Collected data entries:
● ● ● ● ●

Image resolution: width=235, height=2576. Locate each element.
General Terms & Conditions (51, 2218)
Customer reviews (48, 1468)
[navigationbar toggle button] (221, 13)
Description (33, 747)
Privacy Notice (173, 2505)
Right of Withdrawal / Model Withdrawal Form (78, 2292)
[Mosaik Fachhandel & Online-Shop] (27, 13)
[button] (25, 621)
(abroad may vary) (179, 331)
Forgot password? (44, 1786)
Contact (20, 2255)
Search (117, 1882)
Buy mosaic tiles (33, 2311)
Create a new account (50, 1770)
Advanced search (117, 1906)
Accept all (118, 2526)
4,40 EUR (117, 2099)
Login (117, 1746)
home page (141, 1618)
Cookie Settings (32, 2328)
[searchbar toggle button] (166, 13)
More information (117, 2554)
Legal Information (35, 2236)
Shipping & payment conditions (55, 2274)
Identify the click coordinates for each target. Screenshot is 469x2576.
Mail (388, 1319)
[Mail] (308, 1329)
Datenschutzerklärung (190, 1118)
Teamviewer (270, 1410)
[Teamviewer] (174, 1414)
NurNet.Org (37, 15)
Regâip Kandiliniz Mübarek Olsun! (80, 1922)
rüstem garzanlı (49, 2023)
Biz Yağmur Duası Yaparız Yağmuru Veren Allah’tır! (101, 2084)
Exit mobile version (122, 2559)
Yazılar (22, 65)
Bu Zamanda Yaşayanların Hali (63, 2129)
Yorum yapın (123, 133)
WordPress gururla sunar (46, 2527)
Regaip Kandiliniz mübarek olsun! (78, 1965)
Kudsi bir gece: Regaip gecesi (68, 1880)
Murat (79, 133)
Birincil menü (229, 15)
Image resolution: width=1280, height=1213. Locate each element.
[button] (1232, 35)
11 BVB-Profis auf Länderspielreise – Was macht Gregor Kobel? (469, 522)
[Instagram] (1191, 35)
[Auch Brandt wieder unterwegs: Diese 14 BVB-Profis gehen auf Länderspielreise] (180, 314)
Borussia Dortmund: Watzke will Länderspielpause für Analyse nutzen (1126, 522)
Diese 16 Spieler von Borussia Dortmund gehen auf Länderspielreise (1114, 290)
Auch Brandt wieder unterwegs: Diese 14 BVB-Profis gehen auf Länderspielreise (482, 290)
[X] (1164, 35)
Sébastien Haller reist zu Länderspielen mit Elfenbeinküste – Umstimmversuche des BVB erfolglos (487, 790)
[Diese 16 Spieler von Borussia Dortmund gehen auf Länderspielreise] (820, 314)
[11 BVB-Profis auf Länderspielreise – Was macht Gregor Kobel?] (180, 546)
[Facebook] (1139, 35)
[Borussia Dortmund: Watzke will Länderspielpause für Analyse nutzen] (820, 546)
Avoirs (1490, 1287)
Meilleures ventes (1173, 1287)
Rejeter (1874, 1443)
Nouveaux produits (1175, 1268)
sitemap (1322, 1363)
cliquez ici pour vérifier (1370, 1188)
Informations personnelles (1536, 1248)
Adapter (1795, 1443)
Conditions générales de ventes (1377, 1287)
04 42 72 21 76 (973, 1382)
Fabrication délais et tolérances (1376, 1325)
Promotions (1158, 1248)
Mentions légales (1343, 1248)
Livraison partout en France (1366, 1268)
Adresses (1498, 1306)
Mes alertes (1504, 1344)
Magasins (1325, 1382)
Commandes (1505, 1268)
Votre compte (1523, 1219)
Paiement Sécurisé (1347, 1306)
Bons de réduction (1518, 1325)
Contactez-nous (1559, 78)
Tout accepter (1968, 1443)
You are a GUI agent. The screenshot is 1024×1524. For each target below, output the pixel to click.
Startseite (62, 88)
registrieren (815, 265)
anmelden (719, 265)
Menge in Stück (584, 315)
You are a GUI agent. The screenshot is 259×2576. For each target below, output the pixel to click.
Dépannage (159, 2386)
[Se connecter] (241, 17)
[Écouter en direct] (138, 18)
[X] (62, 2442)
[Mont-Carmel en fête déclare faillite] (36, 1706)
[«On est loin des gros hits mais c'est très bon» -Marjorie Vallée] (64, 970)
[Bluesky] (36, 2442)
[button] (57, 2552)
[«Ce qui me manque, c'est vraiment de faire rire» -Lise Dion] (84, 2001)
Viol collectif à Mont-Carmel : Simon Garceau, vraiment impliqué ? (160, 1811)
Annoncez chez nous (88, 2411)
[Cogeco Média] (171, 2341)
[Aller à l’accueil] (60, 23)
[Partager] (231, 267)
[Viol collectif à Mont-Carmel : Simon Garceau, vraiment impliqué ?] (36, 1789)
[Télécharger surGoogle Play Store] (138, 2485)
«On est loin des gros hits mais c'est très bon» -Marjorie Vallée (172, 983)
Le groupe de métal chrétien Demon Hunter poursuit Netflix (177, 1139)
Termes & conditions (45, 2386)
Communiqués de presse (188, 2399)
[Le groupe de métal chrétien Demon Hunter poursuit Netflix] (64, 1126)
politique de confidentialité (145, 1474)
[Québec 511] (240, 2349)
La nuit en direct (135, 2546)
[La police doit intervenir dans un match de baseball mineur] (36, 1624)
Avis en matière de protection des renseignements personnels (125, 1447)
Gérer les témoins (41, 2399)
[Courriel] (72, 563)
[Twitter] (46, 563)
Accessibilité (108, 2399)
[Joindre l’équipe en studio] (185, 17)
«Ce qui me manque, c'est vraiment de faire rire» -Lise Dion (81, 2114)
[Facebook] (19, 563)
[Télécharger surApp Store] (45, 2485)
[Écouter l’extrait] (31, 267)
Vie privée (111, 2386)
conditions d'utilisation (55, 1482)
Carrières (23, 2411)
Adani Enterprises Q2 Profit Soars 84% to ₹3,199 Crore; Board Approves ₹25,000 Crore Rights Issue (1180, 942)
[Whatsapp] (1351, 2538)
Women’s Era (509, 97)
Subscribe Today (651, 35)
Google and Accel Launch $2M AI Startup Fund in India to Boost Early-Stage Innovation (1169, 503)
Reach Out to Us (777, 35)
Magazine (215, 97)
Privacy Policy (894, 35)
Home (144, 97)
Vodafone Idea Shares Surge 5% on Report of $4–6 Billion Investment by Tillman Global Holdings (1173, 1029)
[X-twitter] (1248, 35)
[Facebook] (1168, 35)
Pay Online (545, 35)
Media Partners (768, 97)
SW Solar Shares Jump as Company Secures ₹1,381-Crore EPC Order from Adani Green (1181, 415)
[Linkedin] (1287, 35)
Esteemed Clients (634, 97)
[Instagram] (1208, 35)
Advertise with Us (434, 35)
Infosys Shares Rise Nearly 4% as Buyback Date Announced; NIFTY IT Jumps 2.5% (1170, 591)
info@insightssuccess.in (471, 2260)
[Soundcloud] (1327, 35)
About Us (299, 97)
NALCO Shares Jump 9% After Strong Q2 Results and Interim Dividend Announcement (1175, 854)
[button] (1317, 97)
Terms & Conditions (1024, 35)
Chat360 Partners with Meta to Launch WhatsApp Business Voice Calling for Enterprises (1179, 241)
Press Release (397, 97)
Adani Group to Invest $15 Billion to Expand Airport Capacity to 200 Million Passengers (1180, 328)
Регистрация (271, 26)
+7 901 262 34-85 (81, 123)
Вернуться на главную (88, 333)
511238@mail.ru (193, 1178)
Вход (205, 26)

● ● ● ● ●

Exercise instructions:
The data is to be reproduced in full, every line intact.

Your response:
Image resolution: width=235, height=2576. Locate each element.
General Terms & Conditions (51, 2218)
Customer reviews (48, 1468)
[navigationbar toggle button] (221, 13)
Description (33, 747)
Privacy Notice (173, 2505)
Right of Withdrawal / Model Withdrawal Form (78, 2292)
[Mosaik Fachhandel & Online-Shop] (27, 13)
[button] (25, 621)
(abroad may vary) (179, 331)
Forgot password? (44, 1786)
Contact (20, 2255)
Search (117, 1882)
Buy mosaic tiles (33, 2311)
Create a new account (50, 1770)
Advanced search (117, 1906)
Accept all (118, 2526)
4,40 EUR (117, 2099)
Login (117, 1746)
home page (141, 1618)
Cookie Settings (32, 2328)
[searchbar toggle button] (166, 13)
More information (117, 2554)
Legal Information (35, 2236)
Shipping & payment conditions (55, 2274)
Identify the click coordinates for each target. Screenshot is 469x2576.
Mail (388, 1319)
[Mail] (308, 1329)
Datenschutzerklärung (190, 1118)
Teamviewer (270, 1410)
[Teamviewer] (174, 1414)
NurNet.Org (37, 15)
Regâip Kandiliniz Mübarek Olsun! (80, 1922)
rüstem garzanlı (49, 2023)
Biz Yağmur Duası Yaparız Yağmuru Veren Allah’tır! (101, 2084)
Exit mobile version (122, 2559)
Yazılar (22, 65)
Bu Zamanda Yaşayanların Hali (63, 2129)
Yorum yapın (123, 133)
WordPress gururla sunar (46, 2527)
Regaip Kandiliniz mübarek olsun! (78, 1965)
Kudsi bir gece: Regaip gecesi (68, 1880)
Murat (79, 133)
Birincil menü (229, 15)
Image resolution: width=1280, height=1213. Locate each element.
[button] (1232, 35)
11 BVB-Profis auf Länderspielreise – Was macht Gregor Kobel? (469, 522)
[Instagram] (1191, 35)
[Auch Brandt wieder unterwegs: Diese 14 BVB-Profis gehen auf Länderspielreise] (180, 314)
Borussia Dortmund: Watzke will Länderspielpause für Analyse nutzen (1126, 522)
Diese 16 Spieler von Borussia Dortmund gehen auf Länderspielreise (1114, 290)
Auch Brandt wieder unterwegs: Diese 14 BVB-Profis gehen auf Länderspielreise (482, 290)
[X] (1164, 35)
Sébastien Haller reist zu Länderspielen mit Elfenbeinküste – Umstimmversuche des BVB erfolglos (487, 790)
[Diese 16 Spieler von Borussia Dortmund gehen auf Länderspielreise] (820, 314)
[11 BVB-Profis auf Länderspielreise – Was macht Gregor Kobel?] (180, 546)
[Facebook] (1139, 35)
[Borussia Dortmund: Watzke will Länderspielpause für Analyse nutzen] (820, 546)
Avoirs (1490, 1287)
Meilleures ventes (1173, 1287)
Rejeter (1874, 1443)
Nouveaux produits (1175, 1268)
sitemap (1322, 1363)
cliquez ici pour vérifier (1370, 1188)
Informations personnelles (1536, 1248)
Adapter (1795, 1443)
Conditions générales de ventes (1377, 1287)
04 42 72 21 76 (973, 1382)
Fabrication délais et tolérances (1376, 1325)
Promotions (1158, 1248)
Mentions légales (1343, 1248)
Livraison partout en France (1366, 1268)
Adresses (1498, 1306)
Mes alertes (1504, 1344)
Magasins (1325, 1382)
Commandes (1505, 1268)
Votre compte (1523, 1219)
Paiement Sécurisé (1347, 1306)
Bons de réduction (1518, 1325)
Contactez-nous (1559, 78)
Tout accepter (1968, 1443)
You are a GUI agent. The screenshot is 1024×1524. For each target below, output the pixel to click.
Startseite (62, 88)
registrieren (815, 265)
anmelden (719, 265)
Menge in Stück (584, 315)
You are a GUI agent. The screenshot is 259×2576. For each target below, output the pixel to click.
Dépannage (159, 2386)
[Se connecter] (241, 17)
[Écouter en direct] (138, 18)
[X] (62, 2442)
[Mont-Carmel en fête déclare faillite] (36, 1706)
[«On est loin des gros hits mais c'est très bon» -Marjorie Vallée] (64, 970)
[Bluesky] (36, 2442)
[button] (57, 2552)
[«Ce qui me manque, c'est vraiment de faire rire» -Lise Dion] (84, 2001)
Viol collectif à Mont-Carmel : Simon Garceau, vraiment impliqué ? (160, 1811)
Annoncez chez nous (88, 2411)
[Cogeco Média] (171, 2341)
[Aller à l’accueil] (60, 23)
[Partager] (231, 267)
[Viol collectif à Mont-Carmel : Simon Garceau, vraiment impliqué ?] (36, 1789)
[Télécharger surGoogle Play Store] (138, 2485)
«On est loin des gros hits mais c'est très bon» -Marjorie Vallée (172, 983)
Le groupe de métal chrétien Demon Hunter poursuit Netflix (177, 1139)
Termes & conditions (45, 2386)
Communiqués de presse (188, 2399)
[Le groupe de métal chrétien Demon Hunter poursuit Netflix] (64, 1126)
politique de confidentialité (145, 1474)
[Québec 511] (240, 2349)
La nuit en direct (135, 2546)
[La police doit intervenir dans un match de baseball mineur] (36, 1624)
Avis en matière de protection des renseignements personnels (125, 1447)
Gérer les témoins (41, 2399)
[Courriel] (72, 563)
[Twitter] (46, 563)
Accessibilité (108, 2399)
[Joindre l’équipe en studio] (185, 17)
«Ce qui me manque, c'est vraiment de faire rire» -Lise Dion (81, 2114)
[Facebook] (19, 563)
[Télécharger surApp Store] (45, 2485)
[Écouter l’extrait] (31, 267)
Vie privée (111, 2386)
conditions d'utilisation (55, 1482)
Carrières (23, 2411)
Adani Enterprises Q2 Profit Soars 84% to ₹3,199 Crore; Board Approves ₹25,000 Crore Rights Issue (1180, 942)
[Whatsapp] (1351, 2538)
Women’s Era (509, 97)
Subscribe Today (651, 35)
Google and Accel Launch $2M AI Startup Fund in India to Boost Early-Stage Innovation (1169, 503)
Reach Out to Us (777, 35)
Magazine (215, 97)
Privacy Policy (894, 35)
Home (144, 97)
Vodafone Idea Shares Surge 5% on Report of $4–6 Billion Investment by Tillman Global Holdings (1173, 1029)
[X-twitter] (1248, 35)
[Facebook] (1168, 35)
Pay Online (545, 35)
Media Partners (768, 97)
SW Solar Shares Jump as Company Secures ₹1,381-Crore EPC Order from Adani Green (1181, 415)
[Linkedin] (1287, 35)
Esteemed Clients (634, 97)
[Instagram] (1208, 35)
Advertise with Us (434, 35)
Infosys Shares Rise Nearly 4% as Buyback Date Announced; NIFTY IT Jumps 2.5% (1170, 591)
info@insightssuccess.in (471, 2260)
[Soundcloud] (1327, 35)
About Us (299, 97)
NALCO Shares Jump 9% After Strong Q2 Results and Interim Dividend Announcement (1175, 854)
[button] (1317, 97)
Terms & Conditions (1024, 35)
Chat360 Partners with Meta to Launch WhatsApp Business Voice Calling for Enterprises (1179, 241)
Press Release (397, 97)
Adani Group to Invest $15 Billion to Expand Airport Capacity to 200 Million Passengers (1180, 328)
Регистрация (271, 26)
+7 901 262 34-85 (81, 123)
Вернуться на главную (88, 333)
511238@mail.ru (193, 1178)
Вход (205, 26)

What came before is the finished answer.